Wow. Sorry I haven't posted in like... 25,000 years. Well... here I go on today's rant.
I'm seventeen years old and am walking through the Chadwick gates as an alumni in less than two months. I am performing in my last opening night show in eight hours. I am writing my last English reflection in twenty minutes. I am ending classes in one week. I am going on an excursion in three.
I don't think I've been hit yet. I don't think I know what's to come. I'm still uncommitted to college -- still have yet to make the massive choice that will change the overall outcome of my life. I'm most likely going to be a Bruin, but we'll see. The Cardinal in me has yet to get its paws of my heart and I can't focus on the clear goals I've been dreaming of accomplishing for a decade now.
Tonight, I open RENT.

I will play Maureen: an oversexed, bisexual, diva-licious, fun-loving, ambitious performing artist. I will sing my songs and go through with my performance. I'll sing and belt and wear leather pants and flirt with three + people even though I have a girlfriend. I will cry, laugh, and get pissed off. I will sing the last note of Seasons of Love with tears streaming down my face on Saturday night. I will hold their hands so tight and refuse to leave the stage. I will break down in my senior speech on closing night. I will remember being one of the lone eighth graders four years ago when Ms. Nordlund (then Frank) arrived at Chadwick and changed my life. I don't think I'll try to hold it in like I tried last year. I think it'll pour onto the tiles of the Black Box. I'll see Mark look at me again like I'm a wreck. Like "Let the Sunshine: Part Two."
I don't think I've felt so connected to a show before.
When I found out that K-Dub was leaving, I broke down in this exact seat in this exact classroom during our free reading time. Then again on the stage after my last bows of the Dance Concert. Tonight I'll be upset again, but this time it might be more numb. It's the last time, and before I've always thought "nawww, we still have ________."

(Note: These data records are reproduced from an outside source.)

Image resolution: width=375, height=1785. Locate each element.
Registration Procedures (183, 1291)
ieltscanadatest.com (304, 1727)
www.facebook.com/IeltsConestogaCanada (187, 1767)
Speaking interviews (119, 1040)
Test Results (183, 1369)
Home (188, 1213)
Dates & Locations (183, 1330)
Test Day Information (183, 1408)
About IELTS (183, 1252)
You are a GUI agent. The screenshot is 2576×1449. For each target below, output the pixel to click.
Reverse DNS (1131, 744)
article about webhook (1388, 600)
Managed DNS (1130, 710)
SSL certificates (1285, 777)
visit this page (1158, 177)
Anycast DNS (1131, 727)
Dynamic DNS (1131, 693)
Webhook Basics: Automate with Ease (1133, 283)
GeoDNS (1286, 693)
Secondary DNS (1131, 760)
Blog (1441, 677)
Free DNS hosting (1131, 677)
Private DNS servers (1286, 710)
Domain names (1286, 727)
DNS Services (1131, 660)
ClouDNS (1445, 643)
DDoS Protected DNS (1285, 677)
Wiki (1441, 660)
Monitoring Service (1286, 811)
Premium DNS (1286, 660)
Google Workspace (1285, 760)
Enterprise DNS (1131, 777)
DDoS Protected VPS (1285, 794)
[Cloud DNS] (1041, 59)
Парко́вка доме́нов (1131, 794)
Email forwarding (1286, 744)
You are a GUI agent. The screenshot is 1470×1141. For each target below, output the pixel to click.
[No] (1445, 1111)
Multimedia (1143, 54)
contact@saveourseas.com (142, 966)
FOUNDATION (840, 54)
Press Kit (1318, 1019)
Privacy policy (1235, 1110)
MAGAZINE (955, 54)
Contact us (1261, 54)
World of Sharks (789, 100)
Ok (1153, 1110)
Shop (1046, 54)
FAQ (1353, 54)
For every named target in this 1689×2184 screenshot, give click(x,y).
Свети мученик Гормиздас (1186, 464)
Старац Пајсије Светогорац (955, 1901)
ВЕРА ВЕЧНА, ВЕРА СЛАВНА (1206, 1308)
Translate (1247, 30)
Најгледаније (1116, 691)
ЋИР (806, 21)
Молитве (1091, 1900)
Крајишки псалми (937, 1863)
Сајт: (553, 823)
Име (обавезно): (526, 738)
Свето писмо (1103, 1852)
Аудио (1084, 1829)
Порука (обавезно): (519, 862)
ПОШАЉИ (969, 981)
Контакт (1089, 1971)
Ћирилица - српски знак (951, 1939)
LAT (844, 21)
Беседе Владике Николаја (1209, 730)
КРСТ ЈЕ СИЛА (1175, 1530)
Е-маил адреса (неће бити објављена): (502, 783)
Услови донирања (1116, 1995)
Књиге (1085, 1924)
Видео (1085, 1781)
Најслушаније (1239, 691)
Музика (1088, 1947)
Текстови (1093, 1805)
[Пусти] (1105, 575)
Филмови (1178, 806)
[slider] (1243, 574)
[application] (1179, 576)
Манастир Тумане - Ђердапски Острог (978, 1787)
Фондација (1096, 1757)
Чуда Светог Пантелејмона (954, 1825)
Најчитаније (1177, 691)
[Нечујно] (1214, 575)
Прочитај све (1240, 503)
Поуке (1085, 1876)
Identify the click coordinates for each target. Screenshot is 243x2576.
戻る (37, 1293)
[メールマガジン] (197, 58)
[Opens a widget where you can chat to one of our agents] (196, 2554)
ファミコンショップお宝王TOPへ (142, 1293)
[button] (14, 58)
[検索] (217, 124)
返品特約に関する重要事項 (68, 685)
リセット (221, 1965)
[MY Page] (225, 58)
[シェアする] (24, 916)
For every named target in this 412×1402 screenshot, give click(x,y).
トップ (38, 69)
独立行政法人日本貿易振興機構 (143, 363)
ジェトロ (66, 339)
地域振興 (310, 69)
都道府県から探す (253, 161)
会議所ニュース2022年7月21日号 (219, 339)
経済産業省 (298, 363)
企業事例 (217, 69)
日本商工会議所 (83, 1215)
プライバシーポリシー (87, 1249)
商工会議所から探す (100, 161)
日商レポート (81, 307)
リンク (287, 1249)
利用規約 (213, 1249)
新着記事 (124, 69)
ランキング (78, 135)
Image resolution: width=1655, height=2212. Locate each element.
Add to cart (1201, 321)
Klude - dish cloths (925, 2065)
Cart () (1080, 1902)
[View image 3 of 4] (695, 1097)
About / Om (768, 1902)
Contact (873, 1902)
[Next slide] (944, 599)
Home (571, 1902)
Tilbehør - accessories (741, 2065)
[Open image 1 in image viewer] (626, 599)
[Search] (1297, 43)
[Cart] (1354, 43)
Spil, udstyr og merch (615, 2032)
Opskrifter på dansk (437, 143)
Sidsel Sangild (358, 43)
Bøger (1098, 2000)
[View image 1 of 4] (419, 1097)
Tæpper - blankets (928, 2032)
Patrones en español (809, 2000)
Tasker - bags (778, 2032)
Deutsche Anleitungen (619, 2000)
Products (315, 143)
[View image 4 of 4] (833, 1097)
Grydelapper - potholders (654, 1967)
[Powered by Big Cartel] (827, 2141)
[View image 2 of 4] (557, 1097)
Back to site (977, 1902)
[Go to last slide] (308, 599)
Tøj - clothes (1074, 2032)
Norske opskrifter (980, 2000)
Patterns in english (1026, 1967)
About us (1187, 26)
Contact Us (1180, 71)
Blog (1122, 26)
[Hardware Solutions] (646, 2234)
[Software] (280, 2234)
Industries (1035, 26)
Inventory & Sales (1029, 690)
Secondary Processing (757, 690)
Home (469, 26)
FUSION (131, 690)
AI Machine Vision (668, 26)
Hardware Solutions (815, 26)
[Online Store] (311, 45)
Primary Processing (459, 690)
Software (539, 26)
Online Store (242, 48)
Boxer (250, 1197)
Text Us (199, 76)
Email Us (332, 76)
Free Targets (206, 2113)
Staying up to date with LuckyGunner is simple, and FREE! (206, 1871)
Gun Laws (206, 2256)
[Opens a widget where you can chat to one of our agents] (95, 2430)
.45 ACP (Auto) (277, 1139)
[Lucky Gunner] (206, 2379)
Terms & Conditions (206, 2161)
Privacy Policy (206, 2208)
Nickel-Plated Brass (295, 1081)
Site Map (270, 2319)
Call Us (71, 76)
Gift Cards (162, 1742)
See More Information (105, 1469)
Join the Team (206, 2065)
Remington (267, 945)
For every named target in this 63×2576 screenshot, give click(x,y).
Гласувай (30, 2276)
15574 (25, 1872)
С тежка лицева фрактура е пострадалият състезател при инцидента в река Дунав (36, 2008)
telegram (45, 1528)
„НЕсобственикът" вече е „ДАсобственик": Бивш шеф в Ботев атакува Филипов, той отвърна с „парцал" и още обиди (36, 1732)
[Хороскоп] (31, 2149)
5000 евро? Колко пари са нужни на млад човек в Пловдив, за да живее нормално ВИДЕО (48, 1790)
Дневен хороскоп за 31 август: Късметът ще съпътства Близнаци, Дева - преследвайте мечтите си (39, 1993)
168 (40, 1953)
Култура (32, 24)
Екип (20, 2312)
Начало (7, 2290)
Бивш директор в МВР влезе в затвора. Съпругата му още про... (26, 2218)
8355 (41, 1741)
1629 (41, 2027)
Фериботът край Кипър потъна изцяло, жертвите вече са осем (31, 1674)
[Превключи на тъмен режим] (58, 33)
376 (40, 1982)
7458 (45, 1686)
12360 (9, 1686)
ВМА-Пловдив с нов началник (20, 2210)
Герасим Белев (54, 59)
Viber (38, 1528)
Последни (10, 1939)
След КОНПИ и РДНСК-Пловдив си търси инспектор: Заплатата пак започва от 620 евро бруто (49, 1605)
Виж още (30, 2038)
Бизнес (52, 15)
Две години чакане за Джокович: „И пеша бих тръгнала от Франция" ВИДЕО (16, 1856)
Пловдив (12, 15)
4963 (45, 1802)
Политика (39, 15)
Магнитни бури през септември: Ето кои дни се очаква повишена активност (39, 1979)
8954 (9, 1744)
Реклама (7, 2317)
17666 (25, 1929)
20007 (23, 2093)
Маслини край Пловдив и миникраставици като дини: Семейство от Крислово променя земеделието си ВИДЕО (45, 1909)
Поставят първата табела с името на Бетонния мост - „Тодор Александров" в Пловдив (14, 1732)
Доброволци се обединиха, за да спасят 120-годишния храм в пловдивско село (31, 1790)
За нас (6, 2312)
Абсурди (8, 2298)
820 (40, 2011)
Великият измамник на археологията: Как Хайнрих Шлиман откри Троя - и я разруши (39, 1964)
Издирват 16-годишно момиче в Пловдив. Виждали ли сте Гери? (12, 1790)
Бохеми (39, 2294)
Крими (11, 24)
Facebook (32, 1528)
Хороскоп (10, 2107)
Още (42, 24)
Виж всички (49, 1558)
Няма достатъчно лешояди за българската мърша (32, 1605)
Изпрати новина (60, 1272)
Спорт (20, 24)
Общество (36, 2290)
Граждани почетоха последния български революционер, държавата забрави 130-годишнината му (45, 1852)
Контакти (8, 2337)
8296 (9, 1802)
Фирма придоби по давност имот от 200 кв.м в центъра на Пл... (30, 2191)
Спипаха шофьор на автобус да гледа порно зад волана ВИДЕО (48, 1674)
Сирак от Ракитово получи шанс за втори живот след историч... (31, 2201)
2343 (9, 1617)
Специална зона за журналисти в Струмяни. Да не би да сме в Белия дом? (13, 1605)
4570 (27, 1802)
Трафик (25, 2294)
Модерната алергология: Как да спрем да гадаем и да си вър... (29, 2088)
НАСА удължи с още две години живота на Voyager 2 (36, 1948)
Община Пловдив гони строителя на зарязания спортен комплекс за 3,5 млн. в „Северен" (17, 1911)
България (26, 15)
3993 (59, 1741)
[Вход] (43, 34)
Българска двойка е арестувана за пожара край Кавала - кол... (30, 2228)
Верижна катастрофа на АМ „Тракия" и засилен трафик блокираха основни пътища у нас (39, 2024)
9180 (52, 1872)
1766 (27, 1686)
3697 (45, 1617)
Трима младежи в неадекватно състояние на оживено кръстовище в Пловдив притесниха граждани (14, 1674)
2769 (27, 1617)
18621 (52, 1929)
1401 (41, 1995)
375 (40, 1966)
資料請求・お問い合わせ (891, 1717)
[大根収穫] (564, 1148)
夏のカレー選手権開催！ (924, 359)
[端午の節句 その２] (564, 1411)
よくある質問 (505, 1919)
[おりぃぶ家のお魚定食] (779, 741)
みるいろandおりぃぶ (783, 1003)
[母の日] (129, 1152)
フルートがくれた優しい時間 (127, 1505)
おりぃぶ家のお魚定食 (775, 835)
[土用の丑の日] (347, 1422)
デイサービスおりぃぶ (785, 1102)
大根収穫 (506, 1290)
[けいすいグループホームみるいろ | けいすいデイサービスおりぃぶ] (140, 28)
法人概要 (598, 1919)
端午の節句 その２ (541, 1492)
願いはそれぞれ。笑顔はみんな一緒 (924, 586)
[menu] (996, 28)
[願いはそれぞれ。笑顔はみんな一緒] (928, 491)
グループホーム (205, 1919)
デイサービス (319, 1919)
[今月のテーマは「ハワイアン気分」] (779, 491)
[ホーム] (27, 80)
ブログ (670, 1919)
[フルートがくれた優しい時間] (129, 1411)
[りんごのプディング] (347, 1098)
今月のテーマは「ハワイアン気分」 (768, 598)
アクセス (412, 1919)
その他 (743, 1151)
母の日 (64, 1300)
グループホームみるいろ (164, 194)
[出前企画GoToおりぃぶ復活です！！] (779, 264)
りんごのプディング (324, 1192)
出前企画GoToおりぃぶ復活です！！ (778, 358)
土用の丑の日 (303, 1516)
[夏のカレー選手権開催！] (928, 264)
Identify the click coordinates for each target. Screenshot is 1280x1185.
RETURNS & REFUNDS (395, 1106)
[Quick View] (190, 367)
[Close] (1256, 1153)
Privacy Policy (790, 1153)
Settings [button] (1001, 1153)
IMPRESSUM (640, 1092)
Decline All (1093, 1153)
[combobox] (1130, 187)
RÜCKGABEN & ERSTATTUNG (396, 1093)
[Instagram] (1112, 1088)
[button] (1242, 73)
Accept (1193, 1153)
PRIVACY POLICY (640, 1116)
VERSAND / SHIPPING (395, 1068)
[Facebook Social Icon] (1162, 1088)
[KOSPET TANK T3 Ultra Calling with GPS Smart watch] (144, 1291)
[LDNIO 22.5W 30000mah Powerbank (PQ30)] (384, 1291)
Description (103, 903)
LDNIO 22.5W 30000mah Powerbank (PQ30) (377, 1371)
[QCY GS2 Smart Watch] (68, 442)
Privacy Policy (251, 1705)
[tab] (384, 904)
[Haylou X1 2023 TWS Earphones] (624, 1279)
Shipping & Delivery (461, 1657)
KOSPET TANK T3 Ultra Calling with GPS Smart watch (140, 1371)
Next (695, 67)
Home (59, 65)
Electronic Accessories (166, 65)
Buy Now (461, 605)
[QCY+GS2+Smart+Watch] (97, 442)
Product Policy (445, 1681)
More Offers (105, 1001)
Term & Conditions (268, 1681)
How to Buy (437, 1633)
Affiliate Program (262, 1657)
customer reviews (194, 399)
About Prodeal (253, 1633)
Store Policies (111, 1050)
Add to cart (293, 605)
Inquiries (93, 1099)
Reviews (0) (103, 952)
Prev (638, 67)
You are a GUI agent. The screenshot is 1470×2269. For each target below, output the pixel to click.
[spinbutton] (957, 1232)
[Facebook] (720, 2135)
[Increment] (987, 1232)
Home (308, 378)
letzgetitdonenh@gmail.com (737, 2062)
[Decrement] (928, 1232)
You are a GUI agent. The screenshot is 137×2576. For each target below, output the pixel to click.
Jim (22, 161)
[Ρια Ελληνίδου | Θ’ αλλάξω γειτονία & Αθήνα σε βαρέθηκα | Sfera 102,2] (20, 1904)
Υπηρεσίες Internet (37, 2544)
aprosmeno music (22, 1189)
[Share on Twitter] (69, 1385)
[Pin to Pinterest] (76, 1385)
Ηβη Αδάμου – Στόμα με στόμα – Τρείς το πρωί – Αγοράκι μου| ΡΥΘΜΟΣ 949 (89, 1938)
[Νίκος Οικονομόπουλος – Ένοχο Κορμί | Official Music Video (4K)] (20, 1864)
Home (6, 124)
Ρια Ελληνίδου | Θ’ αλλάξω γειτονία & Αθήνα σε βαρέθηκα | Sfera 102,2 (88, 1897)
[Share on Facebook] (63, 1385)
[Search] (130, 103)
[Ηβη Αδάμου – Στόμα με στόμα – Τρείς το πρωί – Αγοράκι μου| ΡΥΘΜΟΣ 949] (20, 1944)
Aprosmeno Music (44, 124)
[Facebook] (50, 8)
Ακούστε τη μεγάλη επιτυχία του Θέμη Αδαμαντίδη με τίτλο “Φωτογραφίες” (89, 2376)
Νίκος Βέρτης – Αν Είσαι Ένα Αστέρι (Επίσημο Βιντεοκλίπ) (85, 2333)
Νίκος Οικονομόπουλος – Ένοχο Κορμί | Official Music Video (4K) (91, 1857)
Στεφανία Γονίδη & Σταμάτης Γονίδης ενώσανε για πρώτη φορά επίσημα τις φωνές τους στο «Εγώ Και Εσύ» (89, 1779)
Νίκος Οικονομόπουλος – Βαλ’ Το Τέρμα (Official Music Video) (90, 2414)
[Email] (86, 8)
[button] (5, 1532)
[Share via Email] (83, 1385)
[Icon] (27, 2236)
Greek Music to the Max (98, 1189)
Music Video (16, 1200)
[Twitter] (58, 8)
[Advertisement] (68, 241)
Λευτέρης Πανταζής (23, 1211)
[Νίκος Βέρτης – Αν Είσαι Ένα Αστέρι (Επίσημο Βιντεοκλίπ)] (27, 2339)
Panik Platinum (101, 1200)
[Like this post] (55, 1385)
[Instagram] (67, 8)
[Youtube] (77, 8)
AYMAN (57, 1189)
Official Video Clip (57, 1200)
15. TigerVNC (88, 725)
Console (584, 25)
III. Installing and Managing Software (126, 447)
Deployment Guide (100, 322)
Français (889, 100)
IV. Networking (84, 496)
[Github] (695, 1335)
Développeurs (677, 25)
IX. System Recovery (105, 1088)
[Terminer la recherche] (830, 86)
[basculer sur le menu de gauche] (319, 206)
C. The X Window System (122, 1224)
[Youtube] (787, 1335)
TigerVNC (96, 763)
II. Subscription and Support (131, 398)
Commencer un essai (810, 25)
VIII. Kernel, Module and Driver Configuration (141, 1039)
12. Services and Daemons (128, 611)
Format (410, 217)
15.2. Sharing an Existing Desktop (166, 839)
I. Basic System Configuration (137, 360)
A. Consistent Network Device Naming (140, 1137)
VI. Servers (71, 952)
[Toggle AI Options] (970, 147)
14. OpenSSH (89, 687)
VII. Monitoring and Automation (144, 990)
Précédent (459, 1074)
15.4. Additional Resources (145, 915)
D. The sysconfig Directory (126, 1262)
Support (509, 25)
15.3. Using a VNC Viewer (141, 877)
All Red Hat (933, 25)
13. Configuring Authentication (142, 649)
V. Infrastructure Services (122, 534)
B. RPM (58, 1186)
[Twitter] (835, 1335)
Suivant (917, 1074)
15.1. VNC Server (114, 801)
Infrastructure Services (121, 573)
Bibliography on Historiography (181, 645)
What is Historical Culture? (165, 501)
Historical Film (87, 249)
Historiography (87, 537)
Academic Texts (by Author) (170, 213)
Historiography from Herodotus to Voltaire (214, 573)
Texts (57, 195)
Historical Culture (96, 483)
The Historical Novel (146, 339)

No, we have nothing. Nothing more. No more "White Dolphins" will I see hidden behind a post. No more hilarious reenactments of song lyrics backstage as my fellow thespians rip up the stage. No more dressing room dance parties or mic tape annoyances or tripping over lights while coming offstage or crossing behind the curtain or trying not to hit the cyc or wiping deodorant marks off of shirts or having gross sweaty hugs or holding hands with cast mates or sitting in circles eating delicious dinners or all-day rehearsals or making gross harmony for no reason or hearing ANYTHING and relating it to a lyric or line from a show or getting hair caught in your microphone or having to go braless because of costume restraints or being surprisingly less self-conscious on the stage or late night post-rehearsal pinkberry runs with friends you have no time to get to know the way you want to or warming up ridiculously high and low or singing in the staircase and being too loud or having opportunities to interact with people you never knew or eating it offstage and discovering 10+ bruises a few days later or making once-clean lyrics obscene and dirty or singing your thoughts or just sitting backstage and taking it in or washing your costumes after the run of the show and realizing how DISGUSTING they are or mic checks with ridiculous songs or audiences so moved you want to hug them or devoted parents who watch your every performance or being known as the theater kid or talking about Jack Sage or trying to do homework when you get home at night but actually just talk to friends from the show because even though you were with them for seven hours straight, you can't get enough of them. Or blog about this all instead of focus in class because even when you aren't on the stage or in Laverty, it's the only thing that you can think about.
I'll miss it... maybe a little too much.